しかし違っていた。父は、朱音のことをずっと考えていてくれていた。家庭をどう立て直したらいいか、ずっと悩んでいた。
「史也さんは、朱音ちゃんのことをずっとずっと気にかけてた。だから私は、朱音ちゃんのことを絵の受賞で知ってから、ずっと情報を追っていた。ごめんね、本当はもっと早く名乗り出て、謝りたかったのに勇気が出なかった……」
里穂は、一ケ月前から朱音を追っていた。最初は本当に、すぐに名乗り出て謝罪するつもりだったという。しかし、そこで牧田と諒の存在に気づいた。諒についても最初は警戒していたが、朱音に対して悪意はないと感じていた。しかし牧田が出て来たと知ってからは、どうやって守ったらいいかずっと考えていたという。
「でも、里穂さん、仕事があったのにどうやって……」
会社が終わってから朱音の帰りを見守る、なんてことは、どう考えても不可能だった。朱音は遅くても六時には学校を出ていた。日によってはそれより早いことも多かった。
「それは……タイミングもあったの。実は結婚を考えてる人がいて」
里穂は、その少し前に付き合ってる人からプロポーズされていた。相手とは上手く行っていて、その申し出も嬉しかったが、里穂は朱音や史也のことをその人に言えずにいた。それを機会過去を婚約者に伝え、その上で「結婚前に朱音に謝罪をしたい」という思いが強くなった。里穂は朱音のことを調べ、タイミングを見計らっていた。そこで牧田が出てきたため、結婚前の準備と名目を付け、しばらく会社に休みをもらっていた。本当は辞めても良いと思うくらいの覚悟だったが、営業成績が良い里穂を会社側が引き留め、しばらく休業するということで話がついていた。
婚約者は、過去にけりをつけたいという里穂に、「危ないことはしないこと」という約束の元、仕事をやめることも休むことも好きにしたらいいと言ってくれた。そのため、牧田が出て来たという話はしていなかった。きっと「危ないこと」にあたると判断されるだろう。今回の件はどうやって説明しようか、いっそ何も言わず、墓場まで持っていこうか迷っているという。
朱音が襲われた日も、朱音が帰るのを諒と二人で見守っていた。その前に牧田がいることにも気づいていたが、諒は朱音が帰ったのを見送って帰路に着いた。里穂はいつもならすぐに帰るはずの牧田が、なかなか帰らない事が気になってそのまま見ていた。その後、朱音が出てきて、朱音を追う牧田が見えた。
慌てて諒に連絡し、里穂は牧田と朱音を追った。ナイフを突きつけられてるのを見て、下手に動けずにアパートまでついて行った。諒に通報をお願いし、里穂は窓からじっと中を見ていた。警察が来たら任せようと思っていたが、ナイフを突きつけられ襲われそうになった朱音を見て、居てもたってもいられなくなった。何度か窓を叩いて牧田の気を逸らそうとしたが上手くいかず、玄関の近くにあった消火器を見つけて、窓を叩き割った。

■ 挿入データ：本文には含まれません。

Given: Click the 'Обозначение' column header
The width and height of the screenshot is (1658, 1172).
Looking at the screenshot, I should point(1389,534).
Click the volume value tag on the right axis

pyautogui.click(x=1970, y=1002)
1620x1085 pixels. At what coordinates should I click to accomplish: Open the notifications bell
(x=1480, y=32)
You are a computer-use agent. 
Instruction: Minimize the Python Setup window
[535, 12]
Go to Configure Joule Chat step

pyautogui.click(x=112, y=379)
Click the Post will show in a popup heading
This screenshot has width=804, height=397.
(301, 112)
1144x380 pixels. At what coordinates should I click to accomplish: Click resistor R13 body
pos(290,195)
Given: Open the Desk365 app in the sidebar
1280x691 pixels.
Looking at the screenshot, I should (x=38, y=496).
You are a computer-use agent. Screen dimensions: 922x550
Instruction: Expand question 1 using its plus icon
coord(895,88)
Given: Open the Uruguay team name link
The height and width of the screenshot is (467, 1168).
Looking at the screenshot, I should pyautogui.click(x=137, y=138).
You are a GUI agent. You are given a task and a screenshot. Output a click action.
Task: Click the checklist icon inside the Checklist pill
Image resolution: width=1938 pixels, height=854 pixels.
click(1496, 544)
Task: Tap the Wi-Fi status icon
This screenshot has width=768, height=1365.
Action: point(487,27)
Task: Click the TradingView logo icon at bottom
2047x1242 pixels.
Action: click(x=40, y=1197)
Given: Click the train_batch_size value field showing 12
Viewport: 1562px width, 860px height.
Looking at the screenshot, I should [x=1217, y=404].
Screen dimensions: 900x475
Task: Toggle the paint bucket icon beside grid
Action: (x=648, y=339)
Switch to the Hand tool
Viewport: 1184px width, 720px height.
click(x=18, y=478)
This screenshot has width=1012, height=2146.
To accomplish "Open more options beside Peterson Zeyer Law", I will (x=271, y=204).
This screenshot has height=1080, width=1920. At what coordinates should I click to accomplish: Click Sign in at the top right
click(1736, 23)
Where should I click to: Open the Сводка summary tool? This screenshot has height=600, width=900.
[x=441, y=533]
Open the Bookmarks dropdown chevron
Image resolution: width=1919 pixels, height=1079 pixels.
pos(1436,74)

電車で押された日、あのときに朱音の腕を引いてくれたのも、やはり里穂だった。あの日、呆然としている朱音を見つけて追うと、その前に牧田の存在も見つけた。電車で追うのは珍しいと思ったが、人込みに紛れて朱音のすぐ後ろに回ったのを見て、慌てて追いかけた。まさかと思ったが、牧田は朱音の背中を押した。思わず声を上げ、朱音を引き戻したときには、牧田は走り去って行っていた。公園に向かう時に押されたときと同様、あまり強い力ではなかったので、おそらく朱音を怖がらせることが目的だったようだ。公園の時はたまたま里穂はおらず、その話を聞いて、「あんなことが、以前にもあったなんて」と絶句していた。牧田のやり方の汚さに、里穂は怒りを抑えられないように見えた。
「ずっと、見守っててくれてたんですね」
「史也さんの想いを、どうしても伝えたかった。あの人はずっと朱音ちゃんの幸せを願っていた。絵のことを知らずに亡くなったのは本当に悲しいけれど、きっと喜んでると思う」
朱音は、愛されていないと思っていた。母にナイフを向けられて、父は不倫の末朱音をかばって死んでしまった。そのせいで弟の家庭を壊した。朱音は、そんな存在だったと思っていた。
「諒君と朱音ちゃんのお母さん、朋奈さんも、愛してなかったわけじゃないの。過去のトラウマと、不安で色々混乱してしまっていただけ。諒君はもちろんのこと、朱音ちゃんのことも愛していたと、私は思う」
朱音は、自分にナイフを向け、結果的に父親を殺した母のことを、どう思えばいいのかうまく整理がついていなかった。自分が恨むというより「恨まれている」という感覚のほうが強くて、自分がどう思っているかを考えたことがなかった。記憶も、話を聞いて破片的に残ってるものと話をつなぎ合わせることは出来ている。なんとなく、思い出すことも多くなってきた。
「里穂さんと諒は、私の命の恩人ですね」
二人に会えてよかった、朱音は心からそう思った。